--- Teks Bacaan ---

Mohon tunggu...
Arum Sato
Arum Sato Mohon Tunggu... content writer -

pembelajar

Selanjutnya

Tutup

Money

Karut Marut Industri Bauksit Nasional ditengah Hilirisasi Industri Mineral

23 Juni 2015   21:35 Diperbarui: 23 Juni 2015   21:38 1178
+
Laporkan Konten
Laporkan Akun
Kompasiana adalah platform blog. Konten ini menjadi tanggung jawab bloger dan tidak mewakili pandangan redaksi Kompas.

Sumber foto: bauxite.world-aluminium.org

Oleh: Setyaningrum

Untuk keduakalinya Kompasiana sukses menggelar Seminar Nasional, dengan tema kali ini "Kondisi Terkini, Harapan dan Tantangan di Masa Depan Industri Pertambangan Bauksit dan Smelter Alumina Indonesia" pada Senin, 25 Mei 2015 di Jakarta.

Hadir pada kesempatan itu sebagai pembicara, yaitu: Pengamat Pertambangan Mineral dan Batubara yang juga Mantan Dirjen Minerba, Ir. Simon F. Sembiring, Pakar Ekonomi, Faisal Basri, Pakar Metalurgi UI, Prof. Dr. Ing. Bambang Suharno, Ketua Asosiasi Pengusaha Bauksit dan Bijih Besi Indonesia (APB3I) Erry Sofyan, dan Kepala Seksi Pengawasan Operasi Produksi Mineral, Andri Budhiman Firmanto.

Seminar yang bertujuan untuk membedah dan menambah wawasan publik tentang industri pertambangan bauksit dan smelter alumina di Indonesia tersebut dipandu oleh Moderator cantik, Cindy Sistyarani. Diadakan pada Senin, 25 Mei 2015 di Auditorium Cengkeh, Hotel Menara Peninsula, S. Parman, Slipi, Jakarta Barat, dan dihadiri kurang lebih 100 peserta, yang terdiri dari Kompasianer (blogger Kompasiana) dan masyarakat umum.

---

## Daftar Tugas
1: Tampilkan kembali bagian teks tentang seminar bauksit dari "Hadir pada kesempatan" sampai "dan masyarakat umum.".
2: Menurut teks tentang seminar bauksit, berapa jumlah peserta yang menghadiri seminar tersebut?
3: Lanjutkan teks tentang seminar bauksit mulai dari kalimat sesudah kalimat terakhirnya.

--- Entri Data ---

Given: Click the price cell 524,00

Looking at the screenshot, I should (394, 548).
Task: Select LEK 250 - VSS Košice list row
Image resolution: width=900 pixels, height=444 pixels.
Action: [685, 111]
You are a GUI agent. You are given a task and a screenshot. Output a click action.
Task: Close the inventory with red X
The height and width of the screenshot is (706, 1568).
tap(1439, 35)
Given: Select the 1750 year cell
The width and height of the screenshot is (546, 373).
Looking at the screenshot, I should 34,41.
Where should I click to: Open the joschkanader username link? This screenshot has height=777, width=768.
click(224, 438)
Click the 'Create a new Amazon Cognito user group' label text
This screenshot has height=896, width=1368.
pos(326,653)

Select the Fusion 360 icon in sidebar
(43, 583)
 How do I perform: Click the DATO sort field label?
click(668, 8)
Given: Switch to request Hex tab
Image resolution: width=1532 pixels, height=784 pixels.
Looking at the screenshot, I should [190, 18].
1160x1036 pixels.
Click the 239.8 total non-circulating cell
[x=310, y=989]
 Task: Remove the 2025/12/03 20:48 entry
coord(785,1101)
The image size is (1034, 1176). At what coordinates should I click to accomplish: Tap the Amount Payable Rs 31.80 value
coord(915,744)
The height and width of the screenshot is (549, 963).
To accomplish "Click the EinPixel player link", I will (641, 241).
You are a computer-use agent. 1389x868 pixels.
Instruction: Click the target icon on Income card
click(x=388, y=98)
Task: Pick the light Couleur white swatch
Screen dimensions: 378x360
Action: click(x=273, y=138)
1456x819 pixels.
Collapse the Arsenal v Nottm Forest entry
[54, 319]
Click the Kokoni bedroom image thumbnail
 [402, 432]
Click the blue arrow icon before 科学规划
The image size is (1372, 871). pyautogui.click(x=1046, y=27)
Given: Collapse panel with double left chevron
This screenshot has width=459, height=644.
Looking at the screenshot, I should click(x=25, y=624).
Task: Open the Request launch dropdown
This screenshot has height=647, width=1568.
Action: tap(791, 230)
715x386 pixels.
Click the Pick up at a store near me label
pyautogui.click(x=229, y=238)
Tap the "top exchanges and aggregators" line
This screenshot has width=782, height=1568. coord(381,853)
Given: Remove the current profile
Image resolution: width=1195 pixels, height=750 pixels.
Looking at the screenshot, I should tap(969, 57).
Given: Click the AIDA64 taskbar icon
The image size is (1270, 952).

---

## Kunci Jawaban
1:
Hadir pada kesempatan itu sebagai pembicara, yaitu: Pengamat Pertambangan Mineral dan Batubara yang juga Mantan Dirjen Minerba, Ir. Simon F. Sembiring, Pakar Ekonomi, Faisal Basri, Pakar Metalurgi UI, Prof. Dr. Ing. Bambang Suharno, Ketua Asosiasi Pengusaha Bauksit dan Bijih Besi Indonesia (APB3I) Erry Sofyan, dan Kepala Seksi Pengawasan Operasi Produksi Mineral, Andri Budhiman Firmanto.

Seminar yang bertujuan untuk membedah dan menambah wawasan publik tentang industri pertambangan bauksit dan smelter alumina di Indonesia tersebut dipandu oleh Moderator cantik, Cindy Sistyarani. Diadakan pada Senin, 25 Mei 2015 di Auditorium Cengkeh, Hotel Menara Peninsula, S. Parman, Slipi, Jakarta Barat, dan dihadiri kurang lebih 100 peserta, yang terdiri dari Kompasianer (blogger Kompasiana) dan masyarakat umum.

2: Kurang lebih 100 peserta.

3:
Kiri-kanan: Pepih Nugraha, Cindy Sistyarani, Andri Budhiman Firmanto, Erry Sofyan, Faisal Basri, Bambang Suharno, Simon F. Sembiring, dan Edi Taslim. Sumber foto: Kompasiana

Tentang bauksit

Bauksit pertama kali ditemukan pada tahun 1821 oleh ahli geologi Perancis bernama Pierre Berthier di desa Les Baux, di bagian selatan Perancis. Pada tahun 1861, ahli kimia Perancis, Henri Sainte-Claire Deville menamai mineral temuan Pierre Berthier tersebut Bauksit, sesuai dengan nama daerah dimana ia ditemukan pertama kali.

Bauksit merupakan bijih aluminium, adalah segumpalan tanah liat yang merupakan sekelompok aluminium oksida dan hidroksida, yang terdiri atas Gibbsite, Boehmite, dan Diaspore. Gibbsite adalah aluminium hidroksida (Al (OH) 3), sedangkan Boehmite dan Diaspore keduanya aluminium oksida-hidroksida (Alo (OH)). Perbedaan utama antara dua terakhir adalah bahwa diaspore memiliki struktur kristal yang berbeda untuk Boehmite. Perbedaan komposisi bijih dan kehadiran besi, silikon dan titanium kotoran mempengaruhi pengolahan selanjutnya mereka. Secara umum bauksit mengandung Al2O3 sebanyak 45 – 65%, Silikon dioksida (SiO2) 1 – 12%, Ferioksida (Fe2O3) 2 – 25%, TiO2 >3%, dan H2O 14 – 36%.

Secara kasat mata, batuan Bauksit dapar dilihat ditemui dengan beragam warna, yang sesuai dengan mineral yang dikandungnya, antara lain berwarna krem, kuning, putih, abu-abu, coklat, coklat kemerahan, dan merah muda.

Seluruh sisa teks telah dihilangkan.